Затем решил перечитать полученные письма. Но вдруг внезапно и очень сильно разболелась голова. Любое резкое движение или перемена положения начали вызывать чудовищные болевые приступы. И тут я призадумался… Саратовские тюрьмы и зоны, вообще-то, пользуются дурной славой. Поэтому возможная встреча этапа в Саратове позволяла оценить московские проводы как доброе напутствие. В таком состоянии, с головной болью, скакать по рельсам и пулей залетать в автозак представлялось абсолютно невозможным. Болеутоляющих таблеток нет. Оставалось только старое арестантское средство — чифир. Кофеин, который в нем содержится, уменьшает просвет периферийной капиллярной сети, повышая артериальное давление, но зато расширяет сосуды головного мозга, снимая спазмы, являющиеся причиной головной боли. Чай у меня был в избытке, однако допроситься у конвойных кружку кипятка оказалось невозможным. Оставался единственный способ — съесть чай сухим. Да, именно так. Насыпав полную горсть крупнолистовогого чая, я еще пару секунд посомневался, что важнее: сохранить желудок или ребра? Желудок был принесен в жертву. По вкусу чай был похож на пыльное прошлогоднее сено. Стоически умяв все и запив водой, я стал ждать результатов. И оказалось — не зря! От головной боли остались лишь воспоминания.

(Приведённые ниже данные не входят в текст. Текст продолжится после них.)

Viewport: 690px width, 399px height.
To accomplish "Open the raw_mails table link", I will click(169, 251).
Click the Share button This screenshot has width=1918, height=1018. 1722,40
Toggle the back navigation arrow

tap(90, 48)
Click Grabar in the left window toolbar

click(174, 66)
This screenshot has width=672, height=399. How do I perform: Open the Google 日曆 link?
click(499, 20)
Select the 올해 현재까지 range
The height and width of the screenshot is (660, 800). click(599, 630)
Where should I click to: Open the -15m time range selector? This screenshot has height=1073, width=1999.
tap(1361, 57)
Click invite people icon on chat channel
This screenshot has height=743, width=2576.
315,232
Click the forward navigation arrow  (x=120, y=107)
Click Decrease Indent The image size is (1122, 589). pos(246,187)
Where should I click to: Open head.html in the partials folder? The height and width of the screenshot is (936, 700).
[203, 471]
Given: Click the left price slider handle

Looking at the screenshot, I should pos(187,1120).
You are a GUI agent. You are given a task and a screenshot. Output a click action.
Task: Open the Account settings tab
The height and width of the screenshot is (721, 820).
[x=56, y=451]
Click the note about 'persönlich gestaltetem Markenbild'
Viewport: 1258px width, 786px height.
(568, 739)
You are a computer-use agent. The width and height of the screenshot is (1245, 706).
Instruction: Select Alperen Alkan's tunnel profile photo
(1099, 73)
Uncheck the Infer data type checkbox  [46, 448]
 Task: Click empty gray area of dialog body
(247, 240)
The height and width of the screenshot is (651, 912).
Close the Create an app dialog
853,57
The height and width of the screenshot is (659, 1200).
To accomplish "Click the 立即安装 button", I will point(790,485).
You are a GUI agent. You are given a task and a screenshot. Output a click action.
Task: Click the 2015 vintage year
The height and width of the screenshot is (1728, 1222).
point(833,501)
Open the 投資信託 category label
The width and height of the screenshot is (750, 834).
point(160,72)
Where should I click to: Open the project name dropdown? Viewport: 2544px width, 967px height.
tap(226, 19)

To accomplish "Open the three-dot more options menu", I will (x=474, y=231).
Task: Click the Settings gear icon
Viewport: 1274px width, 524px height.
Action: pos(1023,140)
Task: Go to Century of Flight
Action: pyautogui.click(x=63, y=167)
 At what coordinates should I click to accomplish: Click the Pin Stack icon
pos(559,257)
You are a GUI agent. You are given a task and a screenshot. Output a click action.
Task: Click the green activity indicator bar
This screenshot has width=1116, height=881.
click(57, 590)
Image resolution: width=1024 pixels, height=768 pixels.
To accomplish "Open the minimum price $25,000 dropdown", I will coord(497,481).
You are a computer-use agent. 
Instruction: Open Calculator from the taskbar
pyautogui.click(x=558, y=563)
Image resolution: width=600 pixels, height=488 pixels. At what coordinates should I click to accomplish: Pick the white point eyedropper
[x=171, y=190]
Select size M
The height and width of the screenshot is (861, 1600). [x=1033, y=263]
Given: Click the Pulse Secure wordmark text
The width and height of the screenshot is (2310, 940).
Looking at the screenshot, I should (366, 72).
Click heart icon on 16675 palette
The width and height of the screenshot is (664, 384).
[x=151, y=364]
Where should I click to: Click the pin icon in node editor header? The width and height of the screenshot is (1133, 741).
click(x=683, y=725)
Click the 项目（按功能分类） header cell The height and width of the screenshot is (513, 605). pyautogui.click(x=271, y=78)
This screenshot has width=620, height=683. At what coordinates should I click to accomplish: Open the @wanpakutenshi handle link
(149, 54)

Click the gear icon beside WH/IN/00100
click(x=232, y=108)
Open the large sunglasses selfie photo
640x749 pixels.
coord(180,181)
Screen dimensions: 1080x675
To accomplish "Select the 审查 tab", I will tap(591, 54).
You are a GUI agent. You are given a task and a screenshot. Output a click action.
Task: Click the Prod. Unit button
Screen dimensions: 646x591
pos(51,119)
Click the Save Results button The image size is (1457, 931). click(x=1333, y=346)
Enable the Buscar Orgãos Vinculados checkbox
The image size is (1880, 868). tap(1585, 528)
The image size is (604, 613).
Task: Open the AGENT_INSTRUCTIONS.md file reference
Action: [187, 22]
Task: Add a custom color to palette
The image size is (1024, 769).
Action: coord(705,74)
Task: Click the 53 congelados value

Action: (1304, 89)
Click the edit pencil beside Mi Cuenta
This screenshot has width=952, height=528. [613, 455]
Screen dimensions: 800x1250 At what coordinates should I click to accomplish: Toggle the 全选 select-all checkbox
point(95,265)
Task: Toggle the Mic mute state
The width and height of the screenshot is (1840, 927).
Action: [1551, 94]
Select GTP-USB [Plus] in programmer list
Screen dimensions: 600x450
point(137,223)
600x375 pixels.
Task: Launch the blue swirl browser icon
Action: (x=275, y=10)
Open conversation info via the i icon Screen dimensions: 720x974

Приближался вечер, а с ним и цель путешествия. Морально приготовился к суровой гостеприемке. Однако все произошло на удивление просто. Автозак подогнали вплотную к вагону, через несколько секунд я уже сидел в знакомой и умиротворяющей темноте его утробы...

Из автозака выводили последним. В абсолютно спокойном и расслабленном темпе я прогулялся по двору до указанной двери. В освещенных коридорах Саратовского СИЗО — тишина и подобие ремонта. Снова процедура сверки анкетных данных. Затем конфузная, но необходимая, процедура проверки у врача. Она даже обрадовала, поскольку позволяла надеяться, что у соседей по нарам не будет гниющих язв, чесотки и вшей.

После медицинского осмотра закономерно последовал шмон. В отдельном помещении старший лейтенант попросил сначала снять все вещи для досмотра. Я привычно хамлю: "Старшой, ну ты что, хочешь, чтоб я простыл? Сначала врач, потом ты… Холодно же!" Удивительно, но он не реагирует на немыслимую вольность в обращении. К сотрудникам милиции полагается обращаться либо "гражданин начальник", либо по званию опять же с приставкой "гражданин". (Как я потом убедился, в Саратове это строго выполняется.)

За одеждой последовали вещи. Внимание привлекли мои ботинки: "Не положено. В них металлические носки и супинаторы". "У меня нет другой обуви. В чем мне на прогулку и в суд появляться? В тапочках, что ли?" "Тогда давай вытащим супинаторы из подошв. И шурупы выкрутим". "Да прекрати, старшой! Эти ботинки Петровку прошли, Бутырку прошли, и сейчас будем разбирать, да?" В конце концов договорились, что ботинки в нетронутом виде я сдам на склад и получу их оттуда при поездке в суд. Пришел кладовщик, из заключенных. Оформил квитанцию.

Но, видать, старлей решил отыграться. Достав пакет с сухим молоком, он пробурчал свое привычное: "Не положено!"

"Старшой, почему?" "Откуда я знаю, что там, может, кокаин?" "А ты попробуй". "Не хочу". "Тогда давай я попробую". "На свободе попробуешь". Поняв, что в этот раз я проиграю и не желая показывать свою заинтересованность, я поставил точку, сказав ему: "Ну, приятного аппетита!"

Сейчас поражаюсь, как мне сошло с рук такое откровенное хамство?